Short-time work was key

Tourism in particular came to an almost complete standstill with just 12.3m overnight stays recorded last year, 64 per cent less than the more than 24m in 2019. Just how many companies were pushed over the brink by the crisis is as-yet unknown thanks to a temporary moratorium on insolvencies.

The labour market, however, has come under pressure. In the first lockdown, the number of unemployed rose significantly, but has stabilised since - albeit at a high level. On average, 192,600 Berliners were unemployed in 2020, 26.3 per cent more than in the previous year.
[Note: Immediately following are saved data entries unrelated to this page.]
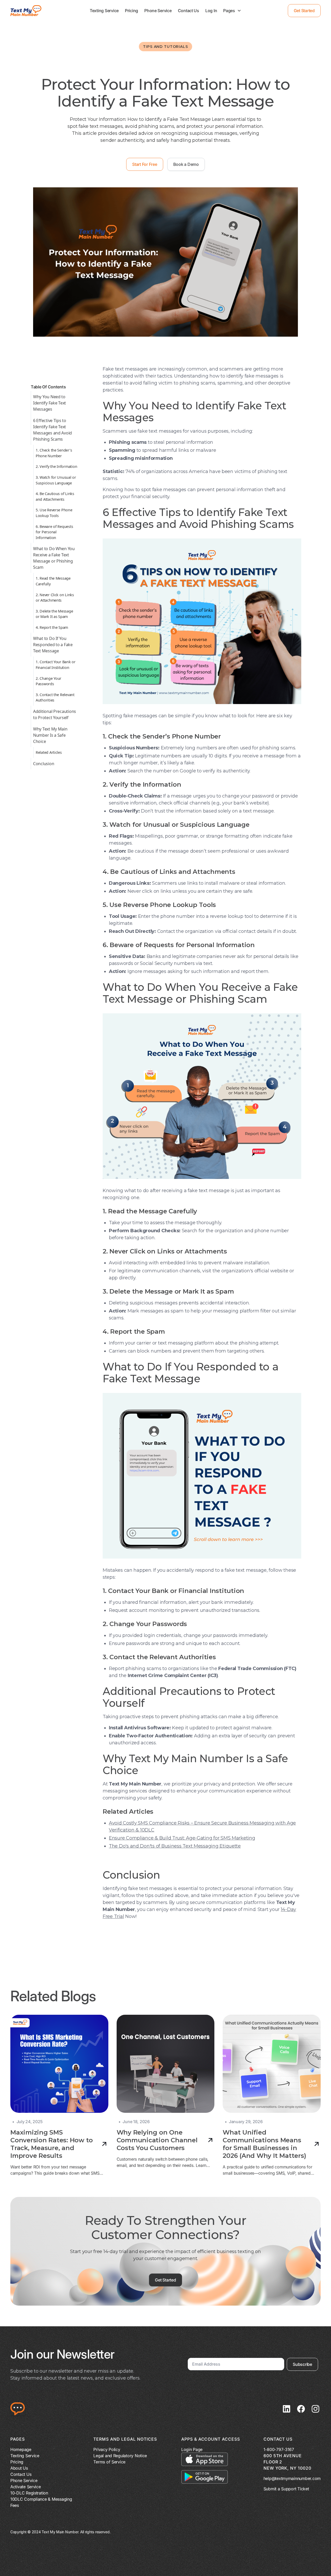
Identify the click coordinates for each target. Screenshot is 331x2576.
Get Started (304, 10)
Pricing (131, 10)
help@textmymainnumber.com (292, 2478)
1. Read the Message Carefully (53, 581)
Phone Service (158, 10)
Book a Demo (186, 164)
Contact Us (188, 10)
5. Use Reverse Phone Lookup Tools (54, 512)
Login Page (191, 2449)
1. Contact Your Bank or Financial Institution (56, 664)
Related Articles (49, 752)
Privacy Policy (106, 2449)
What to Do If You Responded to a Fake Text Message (53, 645)
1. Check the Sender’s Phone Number (54, 453)
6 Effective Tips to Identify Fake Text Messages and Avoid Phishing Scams (52, 430)
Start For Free (144, 164)
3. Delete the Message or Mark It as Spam (54, 613)
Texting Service (104, 10)
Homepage (20, 2449)
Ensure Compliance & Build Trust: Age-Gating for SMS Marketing (182, 1838)
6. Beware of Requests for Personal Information (54, 532)
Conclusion (43, 763)
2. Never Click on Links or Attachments (55, 597)
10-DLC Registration (29, 2493)
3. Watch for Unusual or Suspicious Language (56, 480)
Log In (211, 10)
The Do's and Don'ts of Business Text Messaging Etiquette (175, 1846)
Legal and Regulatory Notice (120, 2455)
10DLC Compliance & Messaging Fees (41, 2502)
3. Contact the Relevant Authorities (55, 697)
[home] (25, 10)
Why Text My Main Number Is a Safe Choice (50, 735)
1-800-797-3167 (279, 2449)
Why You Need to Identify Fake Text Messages (49, 403)
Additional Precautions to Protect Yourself (54, 714)
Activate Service (25, 2486)
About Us (19, 2468)
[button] (232, 11)
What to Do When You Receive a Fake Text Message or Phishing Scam (54, 558)
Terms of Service (109, 2461)
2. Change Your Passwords (48, 681)
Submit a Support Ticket (286, 2488)
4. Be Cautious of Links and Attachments (55, 496)
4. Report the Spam (52, 627)
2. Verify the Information (56, 466)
The unemployment rate was 9.7 per cent (2019: 7.8 per cent).

Thanks to the short-time furlough programme, which allowed workers to keep their jobs despite working significantly fewer hours, employment remained relatively stable. Just under 2m were uemployed last year, just 8,000 workers (0.4 percent) less than in 2019. The figures helped Berlin weather the crisis with just a black eye.

Politicians see the economy growing strongly again this year by around three per cent, thanks in part to pre-corona growth.

Welcome to the powerhouse

"Berlin has developed very positively. We've been watching a catching-up process for just under a decade. Value creation in the city is now above the national average," said Henry Goecke, an economist at the business-friedndly Institute of the German Economy (IW).

Goecke and colleagues at the IW published a report in June assigning powerhouse status to the Hauptstadt. Last year, GDP per capital cresed €42,000, 5 per cent higher than the German average.

The figure means Berlin is finally on par with fellow powerhouses like Bavaria, Baden-Württemberg and Hesse. But he doesn't think the capital will become the country's powerhouse of powerhouses because of the country's decentralised economy.

"There are too many economically strong regions for that because of the federal structure and the history of the country," he said.